New York University’s Fales Library, which houses the Downtown Collection documenting avant-garde New York art since 1975, has acquired the archives of the Gay Cable Network, one of the largest and most important LGBT media collections in existence.

The Gay Cable Network (GCN), under the direction of Lou Maletta, the gay media pioneer, began in 1982 and stopped production in 2001. The first network in the nation to regularly provide information about the burgeoning AIDS crisis, GCN eventually accumulated tens of thousands of hours of original footage, ranging from a comment Dick Cheney made on gay unions at the 1984 Republican convention when he was a Wyoming congressman, to the first ACT-UP demonstrations. Other footage includes the first Gay March on Washington, City Hall meetings over the Gay Rights Bill, interviews with the first executives of the Gay Men’s Health Crisis, the founding of the LGBT Center on West 13th Street in Manhattan, and Gay Pride parades and rallies.

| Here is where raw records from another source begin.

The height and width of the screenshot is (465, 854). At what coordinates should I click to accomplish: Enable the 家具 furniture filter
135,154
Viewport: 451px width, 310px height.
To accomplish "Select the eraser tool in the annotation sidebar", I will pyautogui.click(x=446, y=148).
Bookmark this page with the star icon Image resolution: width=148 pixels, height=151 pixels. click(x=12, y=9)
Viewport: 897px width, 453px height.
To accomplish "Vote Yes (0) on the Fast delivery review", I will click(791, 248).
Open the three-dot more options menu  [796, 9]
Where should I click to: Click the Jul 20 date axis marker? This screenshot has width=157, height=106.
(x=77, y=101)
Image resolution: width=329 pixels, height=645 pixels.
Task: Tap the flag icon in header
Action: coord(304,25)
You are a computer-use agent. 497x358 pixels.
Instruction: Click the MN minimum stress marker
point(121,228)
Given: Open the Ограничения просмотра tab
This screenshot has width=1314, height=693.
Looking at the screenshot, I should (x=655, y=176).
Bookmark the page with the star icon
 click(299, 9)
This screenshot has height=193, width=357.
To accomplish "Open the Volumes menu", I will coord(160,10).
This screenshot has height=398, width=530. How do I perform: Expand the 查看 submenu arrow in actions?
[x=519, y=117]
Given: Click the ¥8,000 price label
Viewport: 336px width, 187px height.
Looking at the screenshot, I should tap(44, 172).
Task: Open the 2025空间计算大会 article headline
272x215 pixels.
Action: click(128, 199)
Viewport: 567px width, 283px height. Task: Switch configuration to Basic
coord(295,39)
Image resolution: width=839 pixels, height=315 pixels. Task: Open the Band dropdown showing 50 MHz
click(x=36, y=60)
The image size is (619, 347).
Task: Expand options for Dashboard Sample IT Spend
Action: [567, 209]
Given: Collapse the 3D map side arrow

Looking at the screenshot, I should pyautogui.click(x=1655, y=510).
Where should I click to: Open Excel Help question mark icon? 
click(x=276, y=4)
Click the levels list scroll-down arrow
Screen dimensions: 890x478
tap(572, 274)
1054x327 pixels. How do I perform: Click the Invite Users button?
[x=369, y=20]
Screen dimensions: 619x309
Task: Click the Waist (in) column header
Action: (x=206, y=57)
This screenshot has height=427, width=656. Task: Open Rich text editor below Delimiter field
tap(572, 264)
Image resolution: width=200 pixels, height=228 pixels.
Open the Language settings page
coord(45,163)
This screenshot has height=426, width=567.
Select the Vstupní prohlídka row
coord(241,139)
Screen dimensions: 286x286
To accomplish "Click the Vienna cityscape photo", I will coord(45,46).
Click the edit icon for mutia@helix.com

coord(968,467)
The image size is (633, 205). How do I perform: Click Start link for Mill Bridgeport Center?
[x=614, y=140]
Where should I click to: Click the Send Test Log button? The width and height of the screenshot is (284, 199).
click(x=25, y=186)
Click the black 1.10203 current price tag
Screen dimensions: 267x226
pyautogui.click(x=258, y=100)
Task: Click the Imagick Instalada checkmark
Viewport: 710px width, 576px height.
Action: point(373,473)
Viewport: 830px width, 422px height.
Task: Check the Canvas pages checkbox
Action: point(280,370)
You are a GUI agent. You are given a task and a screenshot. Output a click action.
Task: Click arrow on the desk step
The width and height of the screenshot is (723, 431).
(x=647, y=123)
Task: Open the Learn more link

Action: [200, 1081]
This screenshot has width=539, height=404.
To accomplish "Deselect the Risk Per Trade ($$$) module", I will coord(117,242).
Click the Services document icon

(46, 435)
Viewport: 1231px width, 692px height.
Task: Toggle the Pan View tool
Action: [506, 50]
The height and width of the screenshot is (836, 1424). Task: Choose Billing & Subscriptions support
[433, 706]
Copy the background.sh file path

The GCN collection acquired by Fales consists of more than 6,100 hours of footage. It was first brought to the attention of Fales director Marvin J. Taylor by Allen Zwickler, NYU alumnus and co-director of the Phil Zwickler Foundation, which helped defray the cost of transferring the collection to Fales. According to Zwickler, the GCN collection is one of the most important civil rights archives of our time and was in danger of being lost. The Zwickler Foundation is named after Allen’s brother, an artist who died of AIDS in 1991.

“This is a major preservation challenge,” said Taylor of the collection. “But it’s one we are ready to meet. NYU Libraries is a leader in moving image preservation, and NYU has one of the most important gender studies programs in the country. GCN had the most significant media program for the queer community during the beginning of the AIDS crisis, and we are committed to preserving this history, so integrally related to New York City.” The GCN Archives compliment Fales’ Downtown New York collection, which documents the arts scenes from the 1970s to 1990s, a world that was decimated by the AIDS epidemic.

“I cannot emphasize enough how valuable this acquisition is to me and those of my students who work in contemporary U.S. sexuality studies,” said Phillip Brian Harper, Erich Maria Professor of Literature, professor of social and cultural analysis, and chair of the Department of English at NYU. “The increasingly ephemeral character of much of the public discourse in this arena makes it very difficult for scholars in the field to construct manageable working archives on which to focus their analyses, and the GCN materials go a very long way toward addressing this problem.”

While NYU has made a commitment to preserving the collection, it will take many years to reformat the tapes. Plans are underway to seek outside funding sources to help preserve the collection.